What a palaver. The series is barely under way, and already there are innuendos that a Test match against Pakistan ought not so much to be presided over by three umpires and an ICC referee as a team of Scotland Yard forensic scientists. Namely, if the Pakistani fingers currently around England's throat are dusted down for evidence, large chunks of red leather will be discovered lurking beneath the nails.
However, whatever might have looked a touch dodgy on television pictures, neither of the two umpires in charge of this match has found anything remotely suspicious about the ball. If anyone has had their reputation damaged here, it is the manufacturers. The ball has been changed five times for going out of shape, giving rise to suspicions that when Lord's took possession of this particular box of shiny red objects, slightly squashed in appearance, they had inadvertently been sent a consignment of Edam cheese.
It is also worth remembering that it was the English cricket authorities who elevated ball-tampering from the trivial business it is by refusing to disclose whether the ball exchanged during a one-day international here during Pakistan's last visit was the result of accidental damage or intentional malpractice. The result has been to turn the equivalent of a parking ticket into a capital offence.
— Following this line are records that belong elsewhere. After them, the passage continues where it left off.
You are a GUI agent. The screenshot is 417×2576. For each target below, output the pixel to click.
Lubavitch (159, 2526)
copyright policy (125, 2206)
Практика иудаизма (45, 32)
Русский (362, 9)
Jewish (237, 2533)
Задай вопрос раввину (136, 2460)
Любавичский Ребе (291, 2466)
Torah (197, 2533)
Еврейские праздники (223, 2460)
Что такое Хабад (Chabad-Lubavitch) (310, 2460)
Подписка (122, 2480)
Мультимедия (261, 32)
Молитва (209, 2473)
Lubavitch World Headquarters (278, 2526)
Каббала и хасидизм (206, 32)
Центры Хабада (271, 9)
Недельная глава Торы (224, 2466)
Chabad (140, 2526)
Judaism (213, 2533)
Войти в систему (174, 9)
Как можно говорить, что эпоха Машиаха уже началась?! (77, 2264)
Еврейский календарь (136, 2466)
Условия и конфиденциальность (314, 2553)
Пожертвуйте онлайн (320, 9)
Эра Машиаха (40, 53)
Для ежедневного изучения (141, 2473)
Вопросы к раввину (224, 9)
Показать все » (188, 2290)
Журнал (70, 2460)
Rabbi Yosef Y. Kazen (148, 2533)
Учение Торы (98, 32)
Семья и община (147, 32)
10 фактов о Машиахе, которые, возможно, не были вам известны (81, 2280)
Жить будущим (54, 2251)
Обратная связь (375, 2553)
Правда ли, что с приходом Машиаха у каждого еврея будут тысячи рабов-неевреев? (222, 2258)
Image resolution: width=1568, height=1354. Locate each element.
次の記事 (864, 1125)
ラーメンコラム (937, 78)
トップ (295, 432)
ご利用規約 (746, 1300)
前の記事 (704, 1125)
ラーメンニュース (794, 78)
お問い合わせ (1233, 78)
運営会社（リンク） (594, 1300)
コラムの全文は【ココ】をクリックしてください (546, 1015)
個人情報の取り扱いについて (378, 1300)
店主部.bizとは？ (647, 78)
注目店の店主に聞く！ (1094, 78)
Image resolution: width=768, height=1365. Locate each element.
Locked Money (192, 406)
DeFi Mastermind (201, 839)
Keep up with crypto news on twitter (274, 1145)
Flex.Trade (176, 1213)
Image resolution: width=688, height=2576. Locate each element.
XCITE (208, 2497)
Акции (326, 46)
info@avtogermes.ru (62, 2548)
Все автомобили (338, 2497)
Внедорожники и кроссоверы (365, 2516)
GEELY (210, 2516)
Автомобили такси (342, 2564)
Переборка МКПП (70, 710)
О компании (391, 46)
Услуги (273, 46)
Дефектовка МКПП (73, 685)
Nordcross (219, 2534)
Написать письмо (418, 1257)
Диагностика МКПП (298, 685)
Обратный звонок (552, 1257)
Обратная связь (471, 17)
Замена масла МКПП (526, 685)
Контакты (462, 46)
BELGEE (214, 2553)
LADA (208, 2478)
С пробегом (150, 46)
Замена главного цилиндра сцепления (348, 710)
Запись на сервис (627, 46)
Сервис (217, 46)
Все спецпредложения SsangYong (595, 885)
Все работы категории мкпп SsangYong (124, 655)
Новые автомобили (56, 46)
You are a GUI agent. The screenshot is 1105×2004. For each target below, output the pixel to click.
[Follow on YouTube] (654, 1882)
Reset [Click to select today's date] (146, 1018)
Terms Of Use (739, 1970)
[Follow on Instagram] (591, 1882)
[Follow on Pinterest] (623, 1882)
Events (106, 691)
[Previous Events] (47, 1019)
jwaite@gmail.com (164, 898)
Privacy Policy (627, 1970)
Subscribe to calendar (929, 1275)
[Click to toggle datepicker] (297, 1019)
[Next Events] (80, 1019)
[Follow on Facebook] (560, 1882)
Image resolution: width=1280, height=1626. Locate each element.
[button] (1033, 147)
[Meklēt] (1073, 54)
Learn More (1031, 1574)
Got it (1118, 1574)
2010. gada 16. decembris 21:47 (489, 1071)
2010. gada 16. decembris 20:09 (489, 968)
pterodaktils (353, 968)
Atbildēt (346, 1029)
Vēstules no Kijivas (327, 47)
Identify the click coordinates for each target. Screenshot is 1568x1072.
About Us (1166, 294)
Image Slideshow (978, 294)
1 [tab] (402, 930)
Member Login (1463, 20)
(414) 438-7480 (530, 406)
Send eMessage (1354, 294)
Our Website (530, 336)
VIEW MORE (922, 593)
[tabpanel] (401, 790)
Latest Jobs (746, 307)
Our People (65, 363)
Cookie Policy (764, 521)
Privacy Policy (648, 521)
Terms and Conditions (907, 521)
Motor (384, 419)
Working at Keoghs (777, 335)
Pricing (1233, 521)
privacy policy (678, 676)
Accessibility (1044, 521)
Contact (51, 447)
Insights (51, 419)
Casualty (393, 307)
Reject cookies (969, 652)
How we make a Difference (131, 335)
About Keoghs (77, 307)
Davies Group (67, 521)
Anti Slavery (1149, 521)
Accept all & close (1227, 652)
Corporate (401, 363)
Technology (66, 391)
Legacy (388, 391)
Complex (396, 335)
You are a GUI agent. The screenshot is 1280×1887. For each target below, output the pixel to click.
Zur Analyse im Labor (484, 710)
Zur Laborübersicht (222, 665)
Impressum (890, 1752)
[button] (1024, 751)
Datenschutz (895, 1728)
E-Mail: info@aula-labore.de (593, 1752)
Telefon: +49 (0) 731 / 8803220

The first mutterings that Pakistan's bowling talents might not be entirely God-given arose several years ago when the then New Zealand captain, Martin Crowe, arrived at a press conference clutching a ball that did not so much look as though it had been exposed to a thumbnail as a combined harvester.
Ball-tampering is neither a new innovation, nor a Pakistani one.
We then had Allan Lamb's fearless newspaper exposZ on Pakistan's 1992 tour, shortly to be given another airing in an equally fearless book, which may or may not contain a chapter devoted to a former England fast bowler's penchant for turning a seam into something sharp enough to slice a loaf of bread, or a former England captain's curious habit of impregnating his shirt with Vasoline.
Ball-tampering is neither a new innovation, nor a Pakistani one. In fact, there is a magazine entitled Innovations, one of those pamphlets which drops out of the Sunday papers and tries to sell you almost anything. There was one yesterday advertising essential gadgets - a portable bidet, earrings that help you slim, a hat with a built-in battery fan, an anti-snoring nose clip, and a blackhead remover. No sign of an automatic ball-tampering device, but someone will doubtless invent one soon.
There have been all sorts of theories as to how Pakistani bowlers make the ball move around in the air, including, would you believe, the hypothesis that Pakistani sweat has different properties to western sweat. There may be something in this, because whatever England's bowlers were rubbing into the ball yesterday, the outcome was not reverse swing, but re- verse gear.
When it comes to cheating, fiddling with a ball comes a long way behind bowlers and fielders making fraudulent appeals. This match is no exception, and it makes you wonder why the Oxford Dictionary continues to peddle its definition of ``it's not cricket'' when there are now 13 sections of Law 42 (Unfair Play) and 27 sub-clauses.
One of these cites ``infringing the spirit'' of the game, which is what England were up to when their over-rate began to dip on the back of bootlaces coming undone and the sudden need for tactical pow-wows. Pakistan responded when their substitute fielder, Moin Khan, who has previous convictions for engaging batsmen in unsolicited conversation, was invited by the umpires to button it. The high moral ground belongs to no one, but what happens today will determine who holds the high morale ground.